▶ INFORMATION PROVIDED:
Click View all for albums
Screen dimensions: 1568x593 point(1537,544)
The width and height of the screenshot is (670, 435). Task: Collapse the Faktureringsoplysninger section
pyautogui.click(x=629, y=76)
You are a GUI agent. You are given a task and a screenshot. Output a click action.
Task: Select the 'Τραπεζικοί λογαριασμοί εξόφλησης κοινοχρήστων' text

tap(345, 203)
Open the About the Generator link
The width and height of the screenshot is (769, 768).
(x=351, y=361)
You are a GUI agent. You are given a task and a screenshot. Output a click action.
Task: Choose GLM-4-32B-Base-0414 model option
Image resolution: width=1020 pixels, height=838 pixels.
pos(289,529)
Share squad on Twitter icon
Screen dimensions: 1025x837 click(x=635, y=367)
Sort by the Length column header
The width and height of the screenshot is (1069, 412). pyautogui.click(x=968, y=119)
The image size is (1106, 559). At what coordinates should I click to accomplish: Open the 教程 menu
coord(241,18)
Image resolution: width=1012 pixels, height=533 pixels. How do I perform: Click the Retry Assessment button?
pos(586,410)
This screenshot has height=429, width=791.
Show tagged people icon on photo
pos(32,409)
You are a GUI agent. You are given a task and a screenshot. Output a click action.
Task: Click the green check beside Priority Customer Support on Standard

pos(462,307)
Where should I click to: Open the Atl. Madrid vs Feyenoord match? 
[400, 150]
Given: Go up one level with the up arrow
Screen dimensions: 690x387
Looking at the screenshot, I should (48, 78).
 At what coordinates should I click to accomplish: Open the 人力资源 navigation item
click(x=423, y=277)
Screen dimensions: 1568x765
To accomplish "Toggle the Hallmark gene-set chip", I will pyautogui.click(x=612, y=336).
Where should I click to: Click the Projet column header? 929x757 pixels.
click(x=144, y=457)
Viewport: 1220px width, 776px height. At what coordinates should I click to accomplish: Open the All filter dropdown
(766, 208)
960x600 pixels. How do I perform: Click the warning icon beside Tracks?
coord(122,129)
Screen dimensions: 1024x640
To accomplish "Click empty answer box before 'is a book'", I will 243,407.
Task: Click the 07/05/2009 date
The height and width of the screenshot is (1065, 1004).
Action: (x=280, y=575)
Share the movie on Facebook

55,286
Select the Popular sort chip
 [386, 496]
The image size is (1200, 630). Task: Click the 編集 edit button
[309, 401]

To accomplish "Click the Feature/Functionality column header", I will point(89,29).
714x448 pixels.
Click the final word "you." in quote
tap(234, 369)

▶ GOAL OF THE EXERCISE:
The answer must be a single number: how many lines above contain "will".

▶ FINISHED TASK:
3